At the hospitals in New York, Arizona, and Massachusetts, clindamycin use was associated with 35 of the 83 cases of diarrhea caused by the epidemic strain of C difficile. The pooled odds ratio was 4.35 (95% confidence interval, 2.02 to 9.38). Only 12 of the 99 diarrhea cases caused by nonepidemic strains were associated with clindamycin therapy. (Case-control data linking clindamycin use to diarrhea at the Florida hospital were not available.)

All 85 isolates of the epidemic strain of C difficile were highly resistant to clindamycin (Table 2). In contrast, most of the nonepidemic strains were susceptible to this antibiotic. The isolates of the epidemic strain were also highly resistant to erythromycin.

Table 2
Antibiotic Resistance Profiles of Epidemic Clostridium difficile Isolates
Minimum Inhibitory Concentration (µg/mL)
Antibiotic J9 (New York) J7 (Arizona) J9p2 (Florida) J9 (Massachusetts)
Clindamycin >256 >256 >256 >256
Erythromycin >256 >256 >256 >256
Ciprofloxacin >32 >32 >32 >32
Ampicillin 0.75 0.75 0.75 0.75
Tetracycline 0.06 0.06 0.06 0.06

Resistance to macrolide-lincosamide-streptogramin (MLS) antibiotics such as clindamycin and erythromycin is often mediated by a 23S ribosomal RNA methylase encoded by a group of erm genes. DNA testing confirmed that isolates of the epidemic strain contained an ermB-like gene.

"These results cast new light on the relation between antibiotic use and C difficile-associated diarrhea," noted Stuart Johnson, MD, an assistant professor of medicine at the Northwestern University Medical School in Chicago and a coauthor of the study. Specific strains of C difficile may contain an erythromycin-clindamycin resistance gene and significantly increase the risk of C difficile diarrhea when clindamycin is used. It is likely that such strains have a wider geographic distribution than the locations of the four outbreaks studied.
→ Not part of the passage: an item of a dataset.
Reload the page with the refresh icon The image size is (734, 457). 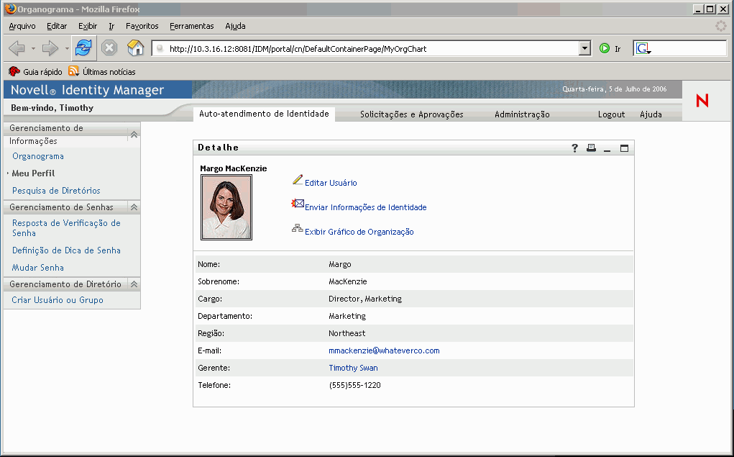point(83,48)
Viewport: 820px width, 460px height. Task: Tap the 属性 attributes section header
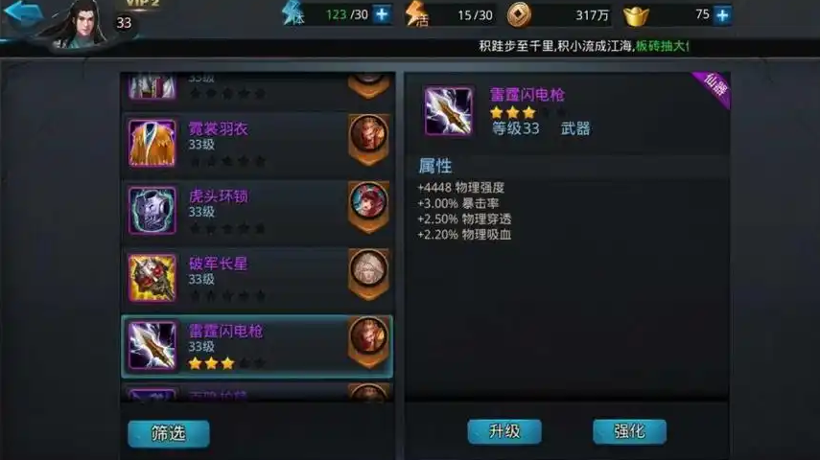pyautogui.click(x=435, y=166)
The use of clindamycin has decreased in recent years. Yet, at the same time, the incidence of C difficile diarrhea has increased. Thus, it is unlikely that merely restricting the use of clindamycin will be sufficient to stem all outbreaks of C difficile diarrhea, explained Sherwood L. Gorbach, MD, professor of medicine at Tufts University School of Medicine, Boston, in an editorial3 that accompanied the report. The highest risk for C difficile diarrhea appears to be associated with second- or third-generation cephalosporins, ampicillin, and amoxicillin as well as clindamycin. "It is not just the total use of antibiotics but the specific choice of drugs that seems to propel this modern hospital epidemic," Dr. Gorbach emphasized. To control or prevent outbreaks of C difficile diarrhea, physicians will have to rethink their antibiotic usage patterns.

-Christine M. Olsen, PhD

References
1. Johnson S, Samore MH, Farrow KA, et al. Epidemics of diarrhea caused by a clindamycin-resistant strain of Clostridium difficile in four hospitals. N Engl J Med. 1999;341:1645-1651.
2. Samore MH, Killgore G, Johnson S, et al. Multicenter typing comparison of sporadic and outbreak Clostridium difficile isolates from geographically diverse hospitals. J Infect Dis. 1997;176:1233-1238.
3. Gorbach SL. Antibiotics and Clostridium difficile [Editorial]. N Engl J Med. 1999;341:1690-1691.